Сначала могильщик повиделся мне излишне веселым и несколько торжественным. А может, показалось так моему осуждающему взору? От Зулуса пахло влажной разворошенной землею, тленом, пивом и табаком. Сложный густой дух, от которого воротит душу. Лицо было пыльным, золотистые песчинки застряли на высоко вскинутых бровях, в густом частоколе ресниц, на широкополой шляпе из фетра. Губы стали желтые, спекшиеся от кладбищенской землицы.
– Значит, некому. – Зулус взглянул напряженно, строго, словно выведывал от меня тайные знания. Только сейчас я самонадеянно подумал, что мужик угодил под мою власть, и я могу вить из него веревки. И тут же повинился за свой осуждающий тон:
– Ну да, близкой родне копать могилу нельзя... Отныне, Федор, все на твоих плечах: и гроб, и крест, и ямка... Один ты из мужиков-то остался в нашем конце. Говорят: «Доброму народу нет переводу». А вот перевелись... Как моль съела.

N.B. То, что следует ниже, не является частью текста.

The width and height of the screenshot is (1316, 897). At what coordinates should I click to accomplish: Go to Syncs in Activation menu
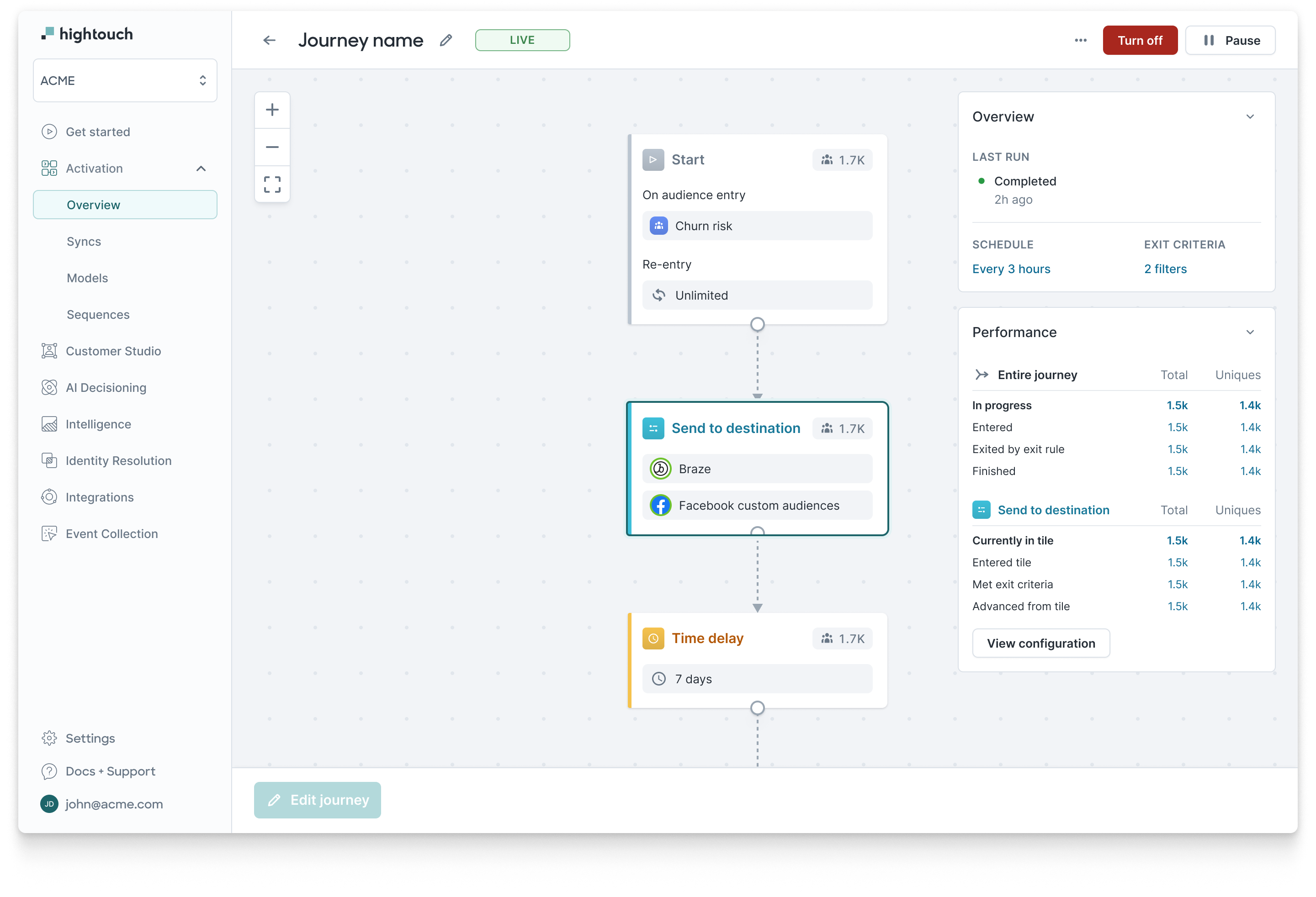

– Баба родится для навозу, а мужик для извозу. Чтобы, значит, ездили на нем... Только одних скинули, тут же другие уселися на шею. Давно ли сидят, а уж протерли загривок до дырьев. Наплодили паразитов, склещились. Вот и не стало мужиков-то. – Зулус несколько раз нервно ударил заступом по частоколу, словно выбивал из себя злость. Видно было, что в нем поселилась смута. Ему куда проще было, когда афганскому чуреку он совал за опояску гранату... А теперь вот братан, наверное, снится, каждую ночь изводит изводом. Почему руку-то не протянул?.. Ведь как заклинило... И все, уже не вернуть того мгновения.
Зулус мялся, явно намеревался что-то спросить и не решался. Я догадывался, чем мается Федор, но клонил разговор в сторону. Хотя внезапная кажущаяся власть над мужиком меня гнетила. Моя внутренняя хмарь походила на душевную хворь, случающуюся при разлуке с близким человеком, причины ее известны, а изгнать из груди отчего-то не торопишься, тешишь ее в себе, испытывая странную сладость. Вроде бы и моей-то вины в случившемся никакой: это вина Зулуса неслышно переселилась в меня.